I wanted to point out the merits of inventing a new kind of undetectable invisible ink. If such an ink had been available, my brother might still be alive. As it was, the French intercepted a British courier and Robert’s company found themselves caught in an ambush. It wouldn’t help to say it. I tried the day after the fire and Father only got angrier. He’d shouted obscenities, called me a foolish girl, “It’s done. Over. He’s gone.”

Nor would it help to remind him that I’d nearly died leading the horses out of the mews. His mind was made up. Unlike my father’s precious livestock, my goose was well and truly cooked. He intended to banish me, imprison me here at Stranje House just as Napoleon was banished to Elba.

Miss Stranje glanced down at my mother letter. “It says here, that on another occasion Georgiana jumped out of an attic window?”

“I didn’t jump. Not exactly.”

“She did.” Father crossed his arms.

It had happened two and a half years ago. One would’ve thought they’d have forgotten it by now. “Another experiment,” I admitted. “I’d read a treatise about DaVinci and his—”

Wings.” My mother cut me off and rolled her eyes upward to contemplate the ceiling. She employed the same mocking tone she always used when referring to that particular incident.

“Not wings,” I defended, my voice a bit too high pitched. “A glider. A kite.”

Mother ignored me and stated her case to Miss Stranje without any inflection whatsoever. “She’s a menace. Dangerous to herself and others.”

“I took precautions.” I forced my voice into a calmer, less ear-bruising range, and tried to explain. “I had the stable lads position a wagon of hay beneath the window.”

“Yes!” Father clapped his hands together as if he’d caught a fly in them. “But you missed the infernal wagon, didn’t you?”

“Because the experiment worked.”

“Hardly.” With a scornful grunt he explained to Miss Stranje, “Crashed into a Sycamore tree. Wore her arm in a sling for months.”

“Yes, but if I’d made the kite wider and taken off from the roof—”

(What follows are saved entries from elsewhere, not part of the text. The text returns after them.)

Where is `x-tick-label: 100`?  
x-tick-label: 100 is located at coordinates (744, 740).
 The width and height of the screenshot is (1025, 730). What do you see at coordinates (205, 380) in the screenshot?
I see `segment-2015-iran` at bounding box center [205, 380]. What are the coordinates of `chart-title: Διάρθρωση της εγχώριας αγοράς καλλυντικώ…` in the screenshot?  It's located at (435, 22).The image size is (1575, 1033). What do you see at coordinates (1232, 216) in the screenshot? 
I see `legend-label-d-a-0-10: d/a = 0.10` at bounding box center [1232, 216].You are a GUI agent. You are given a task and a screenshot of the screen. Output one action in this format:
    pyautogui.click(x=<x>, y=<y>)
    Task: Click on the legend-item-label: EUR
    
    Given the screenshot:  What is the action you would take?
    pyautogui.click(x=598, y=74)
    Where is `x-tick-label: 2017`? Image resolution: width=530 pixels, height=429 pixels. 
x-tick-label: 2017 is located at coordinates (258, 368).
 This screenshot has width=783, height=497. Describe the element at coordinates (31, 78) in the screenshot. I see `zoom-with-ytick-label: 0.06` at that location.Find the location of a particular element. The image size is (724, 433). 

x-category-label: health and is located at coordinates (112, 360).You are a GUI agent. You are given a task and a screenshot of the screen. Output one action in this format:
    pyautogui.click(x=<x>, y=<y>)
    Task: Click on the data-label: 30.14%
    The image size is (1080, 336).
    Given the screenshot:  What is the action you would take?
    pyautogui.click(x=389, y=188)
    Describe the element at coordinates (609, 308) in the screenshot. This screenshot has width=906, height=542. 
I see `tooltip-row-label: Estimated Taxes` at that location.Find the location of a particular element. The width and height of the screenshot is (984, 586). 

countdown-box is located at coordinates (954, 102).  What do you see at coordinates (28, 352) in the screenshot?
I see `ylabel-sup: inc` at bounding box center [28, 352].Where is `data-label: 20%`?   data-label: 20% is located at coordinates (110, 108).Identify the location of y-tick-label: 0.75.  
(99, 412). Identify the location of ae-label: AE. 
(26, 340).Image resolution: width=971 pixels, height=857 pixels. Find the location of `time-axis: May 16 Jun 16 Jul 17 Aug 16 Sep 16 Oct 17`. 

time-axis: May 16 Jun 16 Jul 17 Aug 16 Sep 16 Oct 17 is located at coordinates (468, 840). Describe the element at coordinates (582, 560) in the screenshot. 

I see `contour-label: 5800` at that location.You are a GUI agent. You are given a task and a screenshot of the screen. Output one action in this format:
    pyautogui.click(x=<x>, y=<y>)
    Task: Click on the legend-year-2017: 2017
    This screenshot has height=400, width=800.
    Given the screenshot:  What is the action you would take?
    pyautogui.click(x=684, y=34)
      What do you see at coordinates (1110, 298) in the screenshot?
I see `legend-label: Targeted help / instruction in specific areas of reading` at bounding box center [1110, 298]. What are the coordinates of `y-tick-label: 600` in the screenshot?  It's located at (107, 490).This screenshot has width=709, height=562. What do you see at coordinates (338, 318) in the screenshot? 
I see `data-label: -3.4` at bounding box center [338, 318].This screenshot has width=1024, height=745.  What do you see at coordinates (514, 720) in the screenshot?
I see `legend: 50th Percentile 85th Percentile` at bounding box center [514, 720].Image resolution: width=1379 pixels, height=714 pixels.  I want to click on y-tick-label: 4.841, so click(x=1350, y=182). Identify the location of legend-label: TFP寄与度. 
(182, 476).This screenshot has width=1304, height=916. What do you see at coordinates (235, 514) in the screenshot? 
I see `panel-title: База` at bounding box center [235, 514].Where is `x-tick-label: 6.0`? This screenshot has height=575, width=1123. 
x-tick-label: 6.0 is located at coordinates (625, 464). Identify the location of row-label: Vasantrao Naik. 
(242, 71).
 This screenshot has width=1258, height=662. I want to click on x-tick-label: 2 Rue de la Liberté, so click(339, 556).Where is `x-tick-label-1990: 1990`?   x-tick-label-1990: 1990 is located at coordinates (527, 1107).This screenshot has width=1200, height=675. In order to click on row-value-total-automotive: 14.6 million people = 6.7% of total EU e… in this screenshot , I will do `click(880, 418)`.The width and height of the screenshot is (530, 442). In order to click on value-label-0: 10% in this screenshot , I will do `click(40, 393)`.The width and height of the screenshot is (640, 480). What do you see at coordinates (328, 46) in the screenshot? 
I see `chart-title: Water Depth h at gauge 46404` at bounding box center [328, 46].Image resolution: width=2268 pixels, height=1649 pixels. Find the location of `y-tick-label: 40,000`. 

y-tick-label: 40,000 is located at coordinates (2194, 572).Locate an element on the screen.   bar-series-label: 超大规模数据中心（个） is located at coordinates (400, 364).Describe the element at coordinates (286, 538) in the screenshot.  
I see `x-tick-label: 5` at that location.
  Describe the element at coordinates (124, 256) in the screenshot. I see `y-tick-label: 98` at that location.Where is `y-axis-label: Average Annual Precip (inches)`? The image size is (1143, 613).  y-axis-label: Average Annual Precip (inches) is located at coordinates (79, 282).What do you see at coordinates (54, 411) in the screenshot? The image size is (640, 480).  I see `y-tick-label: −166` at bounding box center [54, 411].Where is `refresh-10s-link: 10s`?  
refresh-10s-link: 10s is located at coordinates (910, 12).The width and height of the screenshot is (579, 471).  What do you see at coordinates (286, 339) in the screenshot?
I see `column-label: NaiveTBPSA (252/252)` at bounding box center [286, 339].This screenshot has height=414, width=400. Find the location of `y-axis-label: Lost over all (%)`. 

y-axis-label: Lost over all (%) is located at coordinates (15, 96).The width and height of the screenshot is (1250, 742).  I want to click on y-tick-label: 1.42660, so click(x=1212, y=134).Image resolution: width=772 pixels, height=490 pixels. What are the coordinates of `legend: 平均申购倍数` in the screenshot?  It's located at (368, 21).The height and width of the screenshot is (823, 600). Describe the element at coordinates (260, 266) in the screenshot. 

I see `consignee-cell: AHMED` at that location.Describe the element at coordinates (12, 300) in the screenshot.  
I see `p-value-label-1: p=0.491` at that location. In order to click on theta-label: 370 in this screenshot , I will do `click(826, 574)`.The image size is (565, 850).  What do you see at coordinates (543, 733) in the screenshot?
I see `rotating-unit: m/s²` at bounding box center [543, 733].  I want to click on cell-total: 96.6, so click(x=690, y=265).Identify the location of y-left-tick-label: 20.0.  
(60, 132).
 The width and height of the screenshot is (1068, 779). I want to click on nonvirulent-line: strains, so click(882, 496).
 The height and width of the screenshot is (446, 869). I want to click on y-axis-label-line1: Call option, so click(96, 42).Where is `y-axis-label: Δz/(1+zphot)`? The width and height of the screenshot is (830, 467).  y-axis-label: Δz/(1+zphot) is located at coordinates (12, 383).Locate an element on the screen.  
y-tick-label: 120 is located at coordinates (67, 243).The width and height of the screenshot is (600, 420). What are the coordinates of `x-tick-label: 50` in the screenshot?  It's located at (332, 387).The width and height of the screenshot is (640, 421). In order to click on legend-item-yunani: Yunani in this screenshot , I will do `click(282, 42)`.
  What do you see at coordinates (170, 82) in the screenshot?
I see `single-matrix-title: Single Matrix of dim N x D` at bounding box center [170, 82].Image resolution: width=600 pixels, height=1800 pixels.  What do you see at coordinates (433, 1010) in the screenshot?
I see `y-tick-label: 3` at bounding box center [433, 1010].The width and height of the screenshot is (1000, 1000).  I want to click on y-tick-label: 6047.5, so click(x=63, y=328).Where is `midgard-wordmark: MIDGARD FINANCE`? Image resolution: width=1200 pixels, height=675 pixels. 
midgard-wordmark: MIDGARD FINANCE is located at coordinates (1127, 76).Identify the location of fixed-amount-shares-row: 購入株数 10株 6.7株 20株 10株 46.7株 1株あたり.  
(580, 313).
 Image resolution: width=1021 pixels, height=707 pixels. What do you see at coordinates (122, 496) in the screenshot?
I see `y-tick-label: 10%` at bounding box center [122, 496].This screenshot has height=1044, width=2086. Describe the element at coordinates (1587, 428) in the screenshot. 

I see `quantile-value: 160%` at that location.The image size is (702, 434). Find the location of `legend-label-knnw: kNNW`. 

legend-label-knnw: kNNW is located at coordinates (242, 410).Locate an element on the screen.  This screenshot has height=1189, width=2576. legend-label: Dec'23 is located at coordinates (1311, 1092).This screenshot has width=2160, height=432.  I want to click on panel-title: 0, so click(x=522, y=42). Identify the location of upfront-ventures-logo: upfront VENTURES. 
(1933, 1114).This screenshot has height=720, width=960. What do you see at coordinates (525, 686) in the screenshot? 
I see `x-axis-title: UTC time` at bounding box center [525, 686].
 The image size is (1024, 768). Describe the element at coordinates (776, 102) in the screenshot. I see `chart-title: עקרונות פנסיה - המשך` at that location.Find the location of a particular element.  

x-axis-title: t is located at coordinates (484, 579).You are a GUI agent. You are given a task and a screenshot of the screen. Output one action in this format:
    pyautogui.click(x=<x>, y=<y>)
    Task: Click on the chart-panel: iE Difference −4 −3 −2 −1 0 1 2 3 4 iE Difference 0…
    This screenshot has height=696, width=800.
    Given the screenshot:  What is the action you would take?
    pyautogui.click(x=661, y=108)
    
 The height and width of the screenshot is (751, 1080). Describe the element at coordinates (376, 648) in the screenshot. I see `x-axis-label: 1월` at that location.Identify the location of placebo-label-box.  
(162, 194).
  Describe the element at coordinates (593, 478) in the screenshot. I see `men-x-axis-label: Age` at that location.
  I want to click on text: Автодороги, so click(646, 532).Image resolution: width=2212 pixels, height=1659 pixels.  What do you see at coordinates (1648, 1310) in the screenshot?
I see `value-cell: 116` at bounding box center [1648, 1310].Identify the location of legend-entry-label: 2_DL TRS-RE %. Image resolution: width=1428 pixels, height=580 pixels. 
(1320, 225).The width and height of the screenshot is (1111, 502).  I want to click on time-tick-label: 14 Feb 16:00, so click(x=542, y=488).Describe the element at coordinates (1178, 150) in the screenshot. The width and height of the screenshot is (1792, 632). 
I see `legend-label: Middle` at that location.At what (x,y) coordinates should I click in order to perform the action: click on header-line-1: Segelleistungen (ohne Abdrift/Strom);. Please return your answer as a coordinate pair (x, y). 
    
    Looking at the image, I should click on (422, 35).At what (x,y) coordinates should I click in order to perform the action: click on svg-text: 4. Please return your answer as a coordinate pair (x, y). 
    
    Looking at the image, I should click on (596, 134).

“This is all your doing.” My father shot a familiar barb at my mother. “You never should’ve allowed her to read all that scientific nonsense.”

“I had nothing to do with it,” she bristled. “That bluestocking governess is to blame.”

Miss Grissmore. An excellent tutor. A woman of outstanding patience, the only governess in ten years able to endure my incessant questions, sent packing because of my foolhardy leap. I glared at my mother’s back remembering how I’d begged and explained over and over that Miss Grissmore had nothing to do with it.

“I let the woman go as soon as I realized what she was.” Mother ignored Father’s grumbled commentary on bluestockings and demanded of Miss Stranje, “Well? Can you reform Georgiana or not?”